WORK TO DO: Could you rewrite the records below with every "GUI agent" changed to "desktop assistant" and nothing else altered?

+===+

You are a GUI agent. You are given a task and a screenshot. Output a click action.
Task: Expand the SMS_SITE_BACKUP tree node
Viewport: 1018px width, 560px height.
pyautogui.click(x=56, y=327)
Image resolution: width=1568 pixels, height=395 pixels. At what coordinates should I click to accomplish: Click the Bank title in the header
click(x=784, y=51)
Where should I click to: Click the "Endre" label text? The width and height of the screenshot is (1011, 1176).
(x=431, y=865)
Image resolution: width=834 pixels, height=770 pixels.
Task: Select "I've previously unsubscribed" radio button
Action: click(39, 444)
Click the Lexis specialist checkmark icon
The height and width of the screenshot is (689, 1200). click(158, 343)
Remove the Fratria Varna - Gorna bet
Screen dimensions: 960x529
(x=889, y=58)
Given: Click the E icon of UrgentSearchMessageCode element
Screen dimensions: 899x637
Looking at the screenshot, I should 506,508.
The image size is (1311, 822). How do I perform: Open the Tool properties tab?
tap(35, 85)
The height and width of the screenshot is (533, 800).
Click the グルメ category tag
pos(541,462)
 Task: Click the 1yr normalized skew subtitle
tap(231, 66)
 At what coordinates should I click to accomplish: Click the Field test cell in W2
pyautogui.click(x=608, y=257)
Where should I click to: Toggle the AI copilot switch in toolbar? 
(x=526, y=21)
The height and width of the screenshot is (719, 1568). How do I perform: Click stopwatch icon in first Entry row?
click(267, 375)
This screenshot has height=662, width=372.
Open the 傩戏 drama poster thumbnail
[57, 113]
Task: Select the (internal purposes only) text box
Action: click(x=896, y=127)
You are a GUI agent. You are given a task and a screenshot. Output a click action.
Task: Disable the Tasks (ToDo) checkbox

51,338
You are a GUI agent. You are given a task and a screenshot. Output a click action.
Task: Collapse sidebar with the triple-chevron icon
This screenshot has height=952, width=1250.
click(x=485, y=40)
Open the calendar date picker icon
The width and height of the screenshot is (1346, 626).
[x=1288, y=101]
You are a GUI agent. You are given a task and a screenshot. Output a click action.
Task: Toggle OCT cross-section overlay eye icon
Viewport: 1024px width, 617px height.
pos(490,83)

+===+

TASK RESULT:
You are a desktop assistant. You are given a task and a screenshot. Output a click action.
Task: Expand the SMS_SITE_BACKUP tree node
Viewport: 1018px width, 560px height.
pyautogui.click(x=56, y=327)
Image resolution: width=1568 pixels, height=395 pixels. At what coordinates should I click to accomplish: Click the Bank title in the header
click(x=784, y=51)
Where should I click to: Click the "Endre" label text? The width and height of the screenshot is (1011, 1176).
(x=431, y=865)
Image resolution: width=834 pixels, height=770 pixels.
Task: Select "I've previously unsubscribed" radio button
Action: click(39, 444)
Click the Lexis specialist checkmark icon
The height and width of the screenshot is (689, 1200). click(158, 343)
Remove the Fratria Varna - Gorna bet
Screen dimensions: 960x529
(x=889, y=58)
Given: Click the E icon of UrgentSearchMessageCode element
Screen dimensions: 899x637
Looking at the screenshot, I should 506,508.
The image size is (1311, 822). How do I perform: Open the Tool properties tab?
tap(35, 85)
The height and width of the screenshot is (533, 800).
Click the グルメ category tag
pos(541,462)
 Task: Click the 1yr normalized skew subtitle
tap(231, 66)
 At what coordinates should I click to accomplish: Click the Field test cell in W2
pyautogui.click(x=608, y=257)
Where should I click to: Toggle the AI copilot switch in toolbar? 
(x=526, y=21)
The height and width of the screenshot is (719, 1568). How do I perform: Click stopwatch icon in first Entry row?
click(267, 375)
This screenshot has height=662, width=372.
Open the 傩戏 drama poster thumbnail
[57, 113]
Task: Select the (internal purposes only) text box
Action: click(x=896, y=127)
You are a desktop assistant. You are given a task and a screenshot. Output a click action.
Task: Disable the Tasks (ToDo) checkbox

51,338
You are a desktop assistant. You are given a task and a screenshot. Output a click action.
Task: Collapse sidebar with the triple-chevron icon
This screenshot has height=952, width=1250.
click(x=485, y=40)
Open the calendar date picker icon
The width and height of the screenshot is (1346, 626).
[x=1288, y=101]
You are a desktop assistant. You are given a task and a screenshot. Output a click action.
Task: Toggle OCT cross-section overlay eye icon
Viewport: 1024px width, 617px height.
pos(490,83)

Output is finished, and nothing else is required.